А почему нужно именно заставлять? Просто потому, что никто не станет по собственному почину думать о добродетелях ближнего. А почему, неужели это так сложно? Нет, но неинтересно, а кому-то и неприятно. Среди тех, кто любит думать, большинство думает о себе и мироздании, а о ближних — только в связи с обидами, которые ближние нанесли их самолюбию. Так что одни, выходит, дураки, а другие — подонки; чью добродетель предпочитаете? Вот те раз! Чего ж вы ругаетесь? А чего было спрашивать, если не любите правду? Да кто же знал, что вам что ругань, что правда — все едино. Да? Верно. Но знаете, что нужно делать, когда вино откупорено? Как что — пить. Ну вот, ну вот! А когда вино течет, слова плавают.

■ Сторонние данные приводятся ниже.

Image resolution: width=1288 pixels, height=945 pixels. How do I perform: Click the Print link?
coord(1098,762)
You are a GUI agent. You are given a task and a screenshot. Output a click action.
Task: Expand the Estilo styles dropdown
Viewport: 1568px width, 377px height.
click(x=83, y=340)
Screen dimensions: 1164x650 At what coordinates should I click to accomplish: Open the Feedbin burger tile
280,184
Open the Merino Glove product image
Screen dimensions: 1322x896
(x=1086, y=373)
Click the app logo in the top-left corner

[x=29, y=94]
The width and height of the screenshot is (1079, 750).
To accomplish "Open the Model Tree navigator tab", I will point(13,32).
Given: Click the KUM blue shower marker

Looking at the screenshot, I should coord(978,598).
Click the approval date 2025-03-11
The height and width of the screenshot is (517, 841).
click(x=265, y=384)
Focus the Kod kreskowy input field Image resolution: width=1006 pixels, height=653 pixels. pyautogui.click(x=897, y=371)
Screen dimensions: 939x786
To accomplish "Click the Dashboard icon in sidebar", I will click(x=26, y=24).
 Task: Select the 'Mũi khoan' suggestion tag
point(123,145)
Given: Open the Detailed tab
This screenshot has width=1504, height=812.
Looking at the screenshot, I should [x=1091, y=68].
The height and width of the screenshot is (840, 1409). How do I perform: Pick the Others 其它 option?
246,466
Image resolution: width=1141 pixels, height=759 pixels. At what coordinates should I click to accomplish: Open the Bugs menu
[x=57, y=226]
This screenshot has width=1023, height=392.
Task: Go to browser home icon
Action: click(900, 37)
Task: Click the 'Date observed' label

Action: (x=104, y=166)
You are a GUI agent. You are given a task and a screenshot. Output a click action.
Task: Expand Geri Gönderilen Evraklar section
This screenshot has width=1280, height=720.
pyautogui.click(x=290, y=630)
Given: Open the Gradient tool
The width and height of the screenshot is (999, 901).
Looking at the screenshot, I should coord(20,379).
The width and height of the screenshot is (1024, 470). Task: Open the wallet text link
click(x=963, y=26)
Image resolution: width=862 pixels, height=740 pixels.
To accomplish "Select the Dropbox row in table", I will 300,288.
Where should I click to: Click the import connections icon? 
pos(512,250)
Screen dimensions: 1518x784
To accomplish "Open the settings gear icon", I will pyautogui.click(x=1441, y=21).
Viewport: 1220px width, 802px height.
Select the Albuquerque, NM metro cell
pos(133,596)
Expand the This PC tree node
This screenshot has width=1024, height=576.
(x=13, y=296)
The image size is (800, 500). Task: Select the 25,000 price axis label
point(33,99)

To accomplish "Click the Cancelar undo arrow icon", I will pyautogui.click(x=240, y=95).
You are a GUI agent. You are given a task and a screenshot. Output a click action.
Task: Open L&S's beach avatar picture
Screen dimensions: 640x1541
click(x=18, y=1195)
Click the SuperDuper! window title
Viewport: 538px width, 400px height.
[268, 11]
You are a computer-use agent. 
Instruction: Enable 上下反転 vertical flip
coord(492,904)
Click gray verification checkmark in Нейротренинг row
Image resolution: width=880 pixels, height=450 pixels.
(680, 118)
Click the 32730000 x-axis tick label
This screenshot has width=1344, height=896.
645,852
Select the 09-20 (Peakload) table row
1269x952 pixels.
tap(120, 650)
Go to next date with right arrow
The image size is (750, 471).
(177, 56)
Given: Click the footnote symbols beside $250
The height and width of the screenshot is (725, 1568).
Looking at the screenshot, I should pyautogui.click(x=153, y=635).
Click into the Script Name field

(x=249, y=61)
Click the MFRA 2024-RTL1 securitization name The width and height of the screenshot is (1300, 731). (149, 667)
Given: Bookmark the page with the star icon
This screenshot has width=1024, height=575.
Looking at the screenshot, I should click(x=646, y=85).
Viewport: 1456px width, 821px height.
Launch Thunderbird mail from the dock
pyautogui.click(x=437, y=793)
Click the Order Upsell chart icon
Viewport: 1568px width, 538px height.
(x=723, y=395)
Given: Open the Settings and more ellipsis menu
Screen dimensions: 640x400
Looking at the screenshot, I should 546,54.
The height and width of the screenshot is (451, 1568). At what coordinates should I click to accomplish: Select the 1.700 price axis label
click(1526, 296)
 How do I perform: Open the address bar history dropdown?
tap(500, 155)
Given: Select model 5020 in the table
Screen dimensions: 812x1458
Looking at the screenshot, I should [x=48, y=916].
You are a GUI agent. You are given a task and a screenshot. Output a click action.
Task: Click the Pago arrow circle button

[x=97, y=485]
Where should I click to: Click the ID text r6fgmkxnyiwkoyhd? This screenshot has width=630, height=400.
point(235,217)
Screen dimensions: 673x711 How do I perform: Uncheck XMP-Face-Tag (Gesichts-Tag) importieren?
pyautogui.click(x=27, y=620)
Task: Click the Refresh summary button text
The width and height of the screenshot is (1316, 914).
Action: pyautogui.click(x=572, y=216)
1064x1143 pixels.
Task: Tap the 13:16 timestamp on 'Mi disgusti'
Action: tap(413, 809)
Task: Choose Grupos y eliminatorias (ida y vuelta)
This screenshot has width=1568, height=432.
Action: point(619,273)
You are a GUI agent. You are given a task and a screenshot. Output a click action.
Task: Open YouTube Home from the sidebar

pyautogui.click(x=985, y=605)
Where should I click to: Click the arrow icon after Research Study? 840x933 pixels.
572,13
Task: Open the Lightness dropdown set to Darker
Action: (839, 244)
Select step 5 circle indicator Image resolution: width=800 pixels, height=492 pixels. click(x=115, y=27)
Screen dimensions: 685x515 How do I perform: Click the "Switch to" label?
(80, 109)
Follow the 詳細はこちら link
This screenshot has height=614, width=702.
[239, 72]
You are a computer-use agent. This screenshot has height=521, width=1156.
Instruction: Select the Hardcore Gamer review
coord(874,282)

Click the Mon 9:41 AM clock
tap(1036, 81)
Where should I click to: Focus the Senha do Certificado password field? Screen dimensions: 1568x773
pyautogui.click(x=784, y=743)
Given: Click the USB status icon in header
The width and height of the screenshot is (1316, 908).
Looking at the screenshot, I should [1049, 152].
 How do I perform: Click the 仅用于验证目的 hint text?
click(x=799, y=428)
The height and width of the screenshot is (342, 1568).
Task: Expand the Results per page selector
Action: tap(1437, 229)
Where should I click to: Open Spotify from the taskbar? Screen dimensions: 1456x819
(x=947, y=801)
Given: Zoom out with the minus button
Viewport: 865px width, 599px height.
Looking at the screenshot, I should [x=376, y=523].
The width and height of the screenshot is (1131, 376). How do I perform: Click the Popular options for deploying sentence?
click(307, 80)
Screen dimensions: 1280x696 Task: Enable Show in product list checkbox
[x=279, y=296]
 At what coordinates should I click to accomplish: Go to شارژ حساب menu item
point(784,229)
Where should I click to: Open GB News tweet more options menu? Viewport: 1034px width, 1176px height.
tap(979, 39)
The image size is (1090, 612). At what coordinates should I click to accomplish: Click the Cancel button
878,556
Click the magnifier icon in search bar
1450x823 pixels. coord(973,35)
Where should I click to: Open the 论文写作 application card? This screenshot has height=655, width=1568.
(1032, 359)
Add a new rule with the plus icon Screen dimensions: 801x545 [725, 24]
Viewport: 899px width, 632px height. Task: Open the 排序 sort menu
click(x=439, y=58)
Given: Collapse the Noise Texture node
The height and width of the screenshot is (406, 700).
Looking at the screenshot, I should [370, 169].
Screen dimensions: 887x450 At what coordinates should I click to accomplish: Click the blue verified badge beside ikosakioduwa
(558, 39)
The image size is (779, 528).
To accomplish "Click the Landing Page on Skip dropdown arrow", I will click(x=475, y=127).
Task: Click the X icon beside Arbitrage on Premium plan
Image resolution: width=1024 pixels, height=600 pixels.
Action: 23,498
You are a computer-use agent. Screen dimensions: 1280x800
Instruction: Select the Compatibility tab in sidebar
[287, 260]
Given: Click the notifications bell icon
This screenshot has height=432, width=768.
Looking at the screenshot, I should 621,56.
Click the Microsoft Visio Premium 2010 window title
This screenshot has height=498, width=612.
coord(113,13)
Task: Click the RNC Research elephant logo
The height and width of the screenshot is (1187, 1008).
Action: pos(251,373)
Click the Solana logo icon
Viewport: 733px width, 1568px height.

Ну так и в чем там дело, с креплеными винами? Ах, вам не понравится, если мы начнем пересказывать. Для этого нужен особый дар — способность опьяняться больше Шекспиром, чем хересом: вместе с герцогом Кларенсом захлебываться мальвазией — из рук Бена Джонсона брать канарского вина хмельной бокал, а с Чарльзом Лэмом сидеть над премудрым, политичным портвейном — находить на страницах книг пятна, оставленные мадерой, и малагой, и кларетом. (Славный кларет, впрочем, не крепленое, а сухое.)
о хересе
Он говорил. Он улетал. Херес устремлялся ему в голову, разгонял все скопившиеся в мозгу пары глупости, мрачности и грубости, окрылял мысль; речь текла с языка густым золотом амонтильядо. Лектор прихлебывал из стаканчика, и слушатели узнавали много интересного о скуповатых героях Филдинга, угощавших избранных шампанским, а гостей поплоше — честным портвейном, и о простоватых героях Смоллета, запасавшихся к обеду большим количеством крепкого пива, флипа, рома, бренди и также барбадосской водой для дам. Что за барбадосская вода? Кто же вам теперь это скажет? Но мы подозреваем: что-то вроде джин-тоника вот в этих голубых и белых банках. Фи!